Azerbaijão acusa Arménia de quebrar cessar-fogo

Arménia e Azerbaijão tinham chegado a um acordo - às 00:00 deste domingo (18.10) iniciava-se uma "trégua humanitária" no conflito sobre Nagorno-Karabakh.

O Azerbaijão acusou neste domingo (18.10) o exército arménio de também ter violado o novo acordo de cessar-fogo em Nagorno-Karabakh, horas depois da sua entrada em vigor. 

"Apesar da trégua anunciada, as forças armadas arménias violaram abertamente o novo acordo", afirmou o Ministério da Defesa do Azerbaijão, em comunicado citado pela agência de notícias France-Presse, A denunciar o fogo de artilharia inimiga e ataques ao longo da linha da frente.

Algumas horas antes, a Arménia também tinha acusado o Azerbaijão de bombardear a região, violando a "trégua humanitária" que tinha acabado de entrar em vigor em Nagorno-Karabakh.

"O inimigo disparou artilharia [...] e lançou foguetes em direção ao Sul entre as 02:20 e as 02:45 [hora local]", escreveu na rede social Twitter a porta-voz do Ministério da Defesa arménio, Shushan Stepanyan.

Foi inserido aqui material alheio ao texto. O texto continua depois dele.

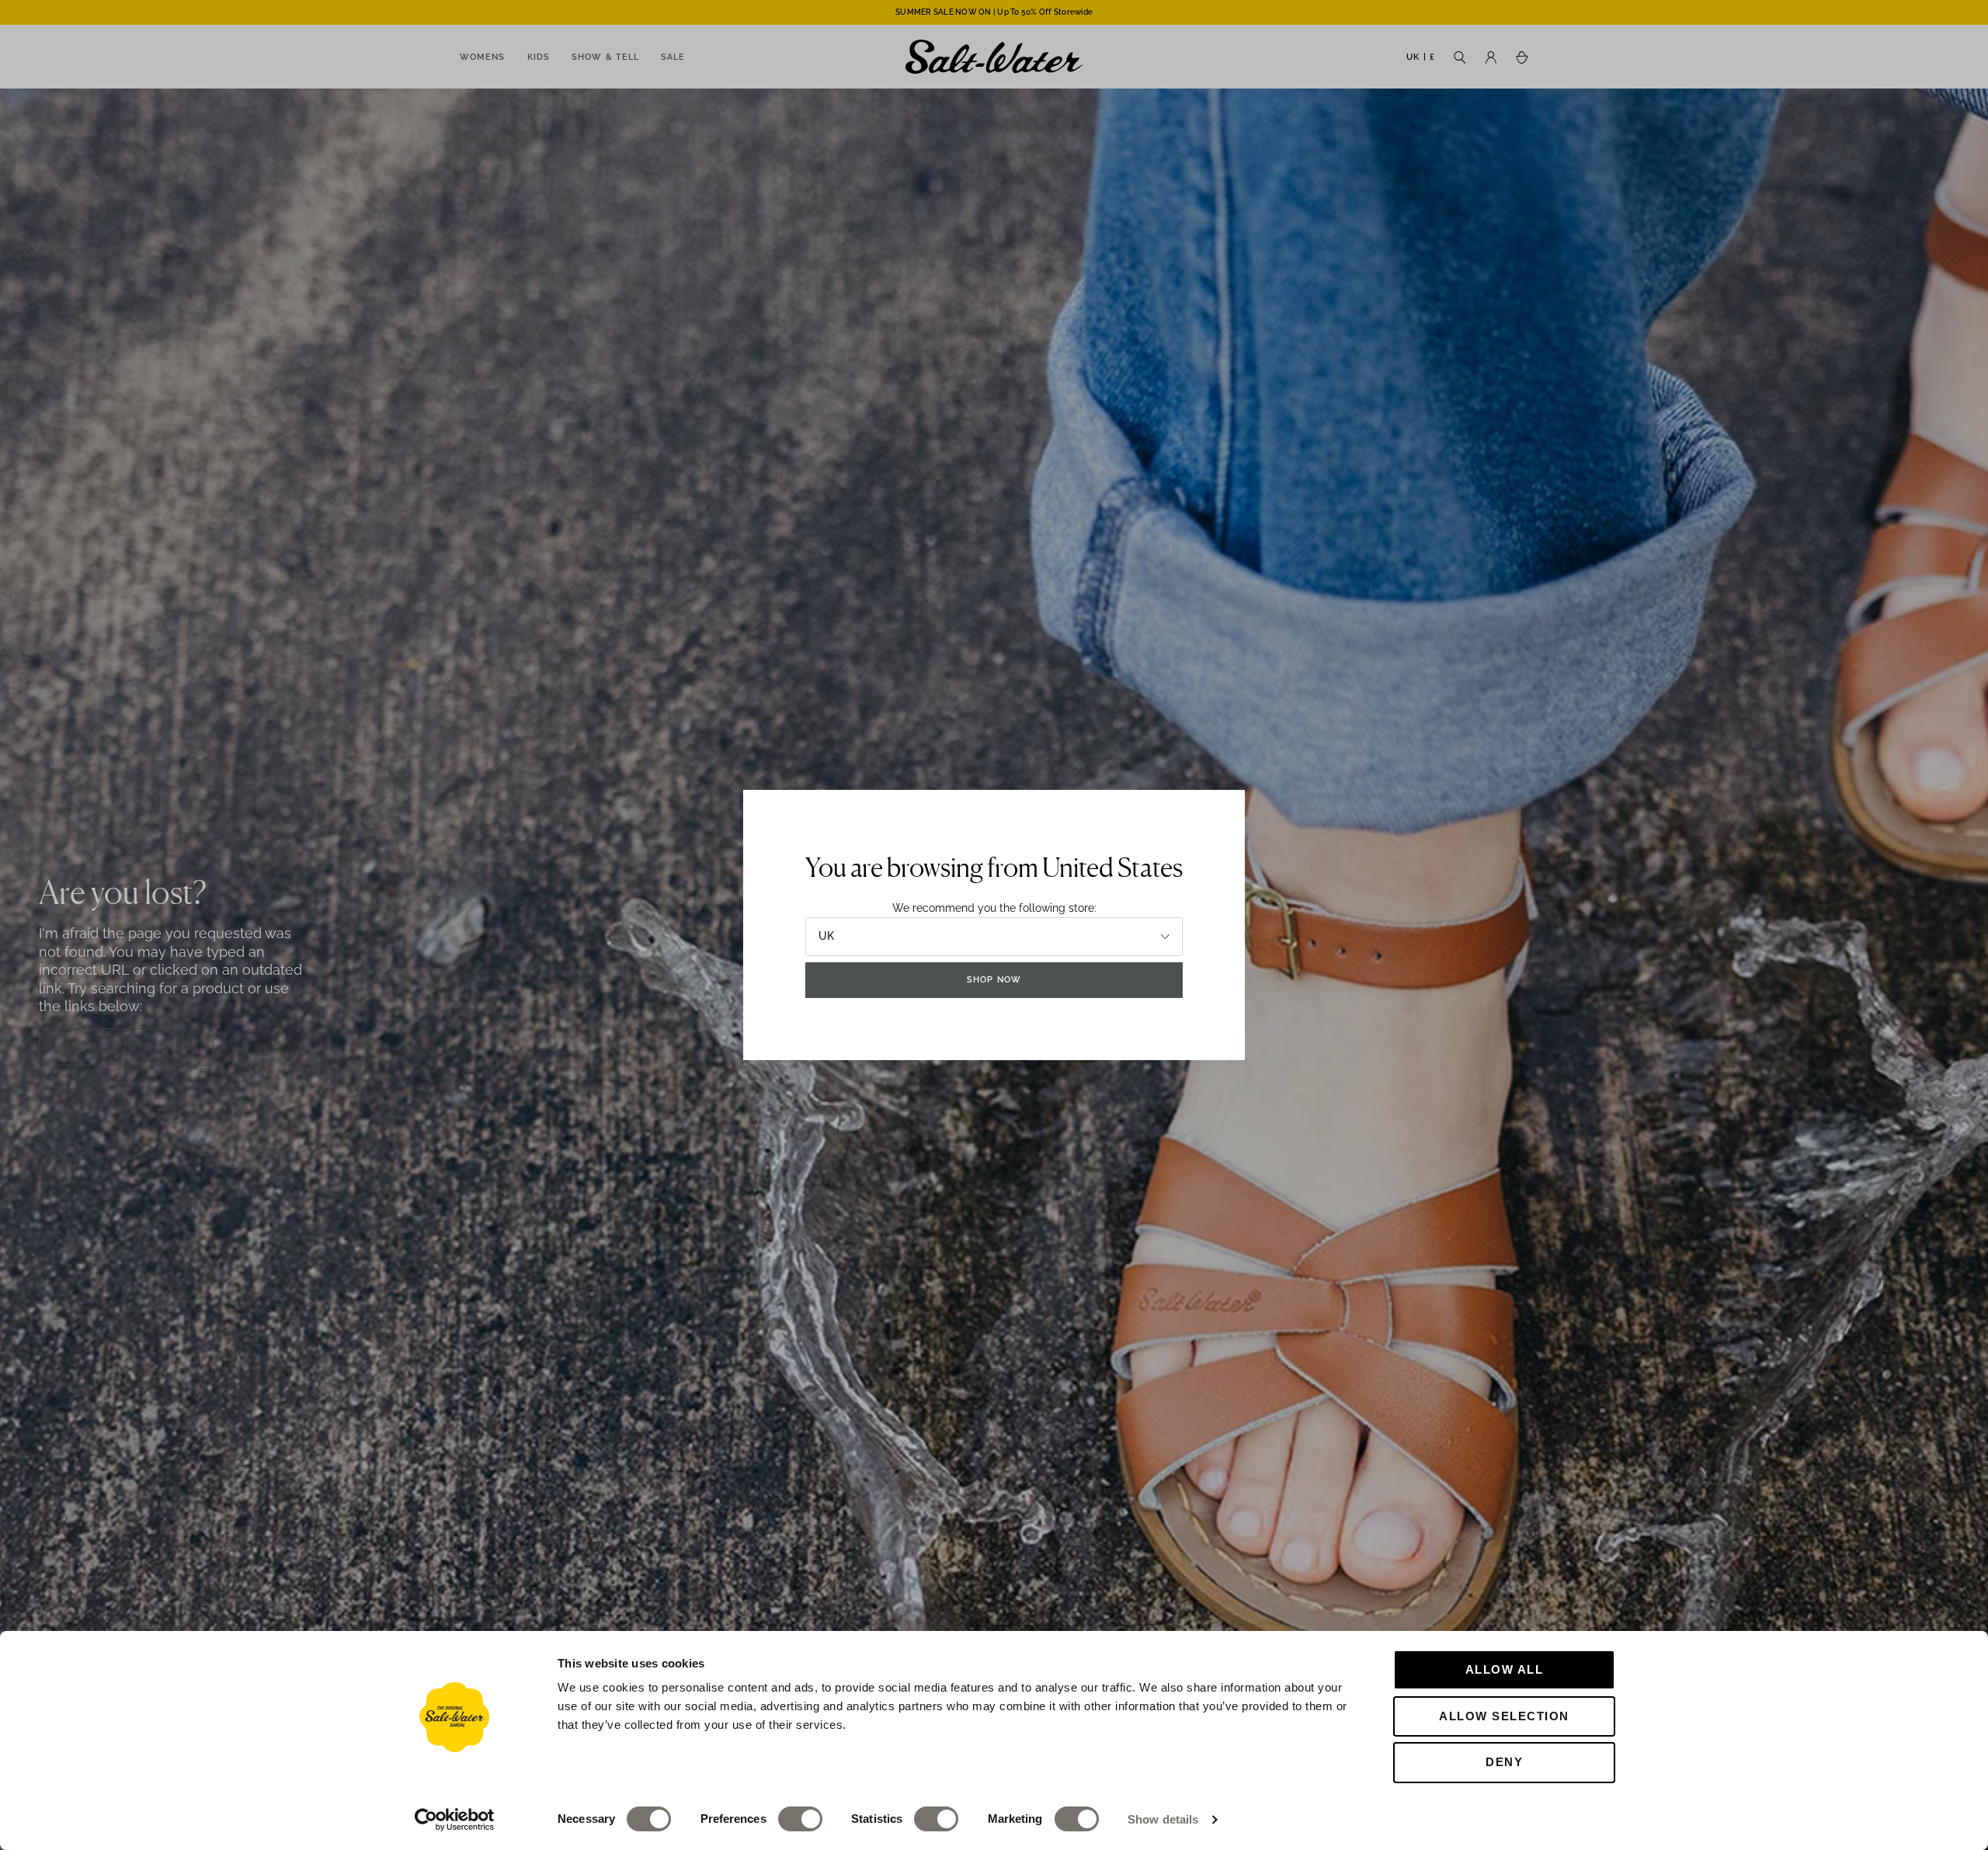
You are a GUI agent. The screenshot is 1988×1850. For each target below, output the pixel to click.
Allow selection (1504, 1716)
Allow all (1504, 1669)
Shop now (994, 980)
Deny (1504, 1761)
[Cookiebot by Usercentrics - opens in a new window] (455, 1819)
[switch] (800, 1819)
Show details (1163, 1819)
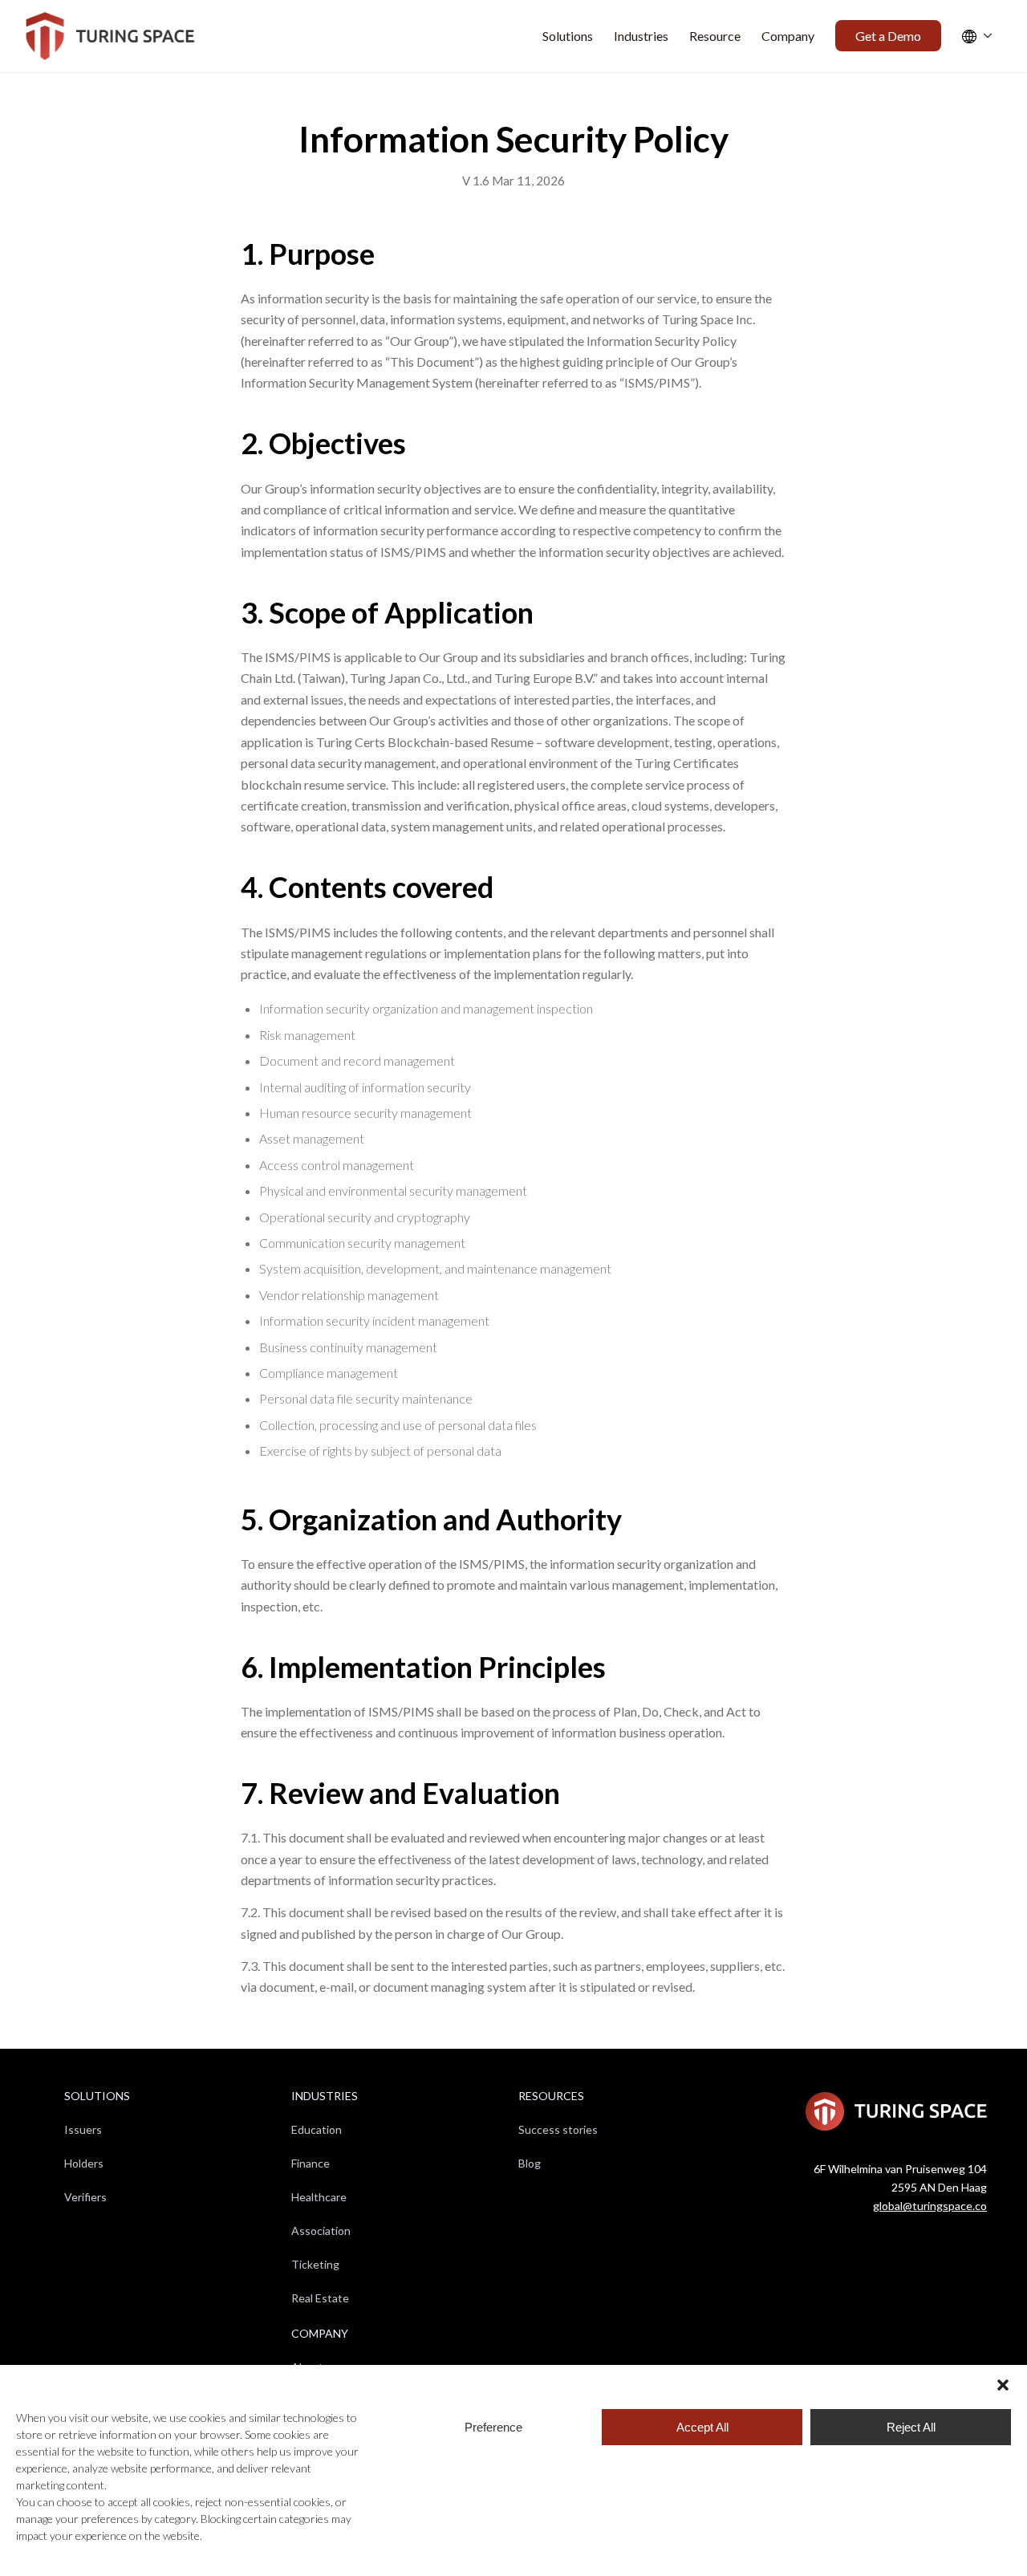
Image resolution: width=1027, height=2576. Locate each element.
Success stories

Nagorno-Karabakh pertence ao Azerbaijão, mas está sob o controlo de forças étnicas apoiadas pela Arménia, alimentando um conflito que dura há várias décadas e que se agravou em 27 de setembro.

Konflikt in Berg-Karabach

​​​​ Ataque com mísseis destruiu zona residencial em Ganja

Mais de 700 mortes nas últimas semanas

Nas últimas semanas morreram mais de 700 pessoas devido ao conflito. Na madrugada deste sábado (17.10), morreram pelo menos 12 pessoas e mais de 40 ficaram feridas após um ataque com mísseis a uma zona residencial em Ganja, a segunda maior cidade do Azerbaijão.

Ganja já tinha sido atingida há uma semana por um míssil, que matou 10 pessoas e fez mais de 30 feridos. A cidade tem mais de 300 mil habitantes e situa-se a cerca de 300 quilómetros a oeste de Baku, a capital do Azerbaijão.

O novo surto de violência mina os esforços internacionais para acalmar as hostilidades entre os arménios cristãos e os azeris muçulmanos, envolvendo potências regionais como a Rússia e a Turquia.

Os Estados Unidos e a França são mediadores junto dos países envolvidos no conflito desde 1994, a par da Rússia, naquele que é denominado o grupo de Minsk.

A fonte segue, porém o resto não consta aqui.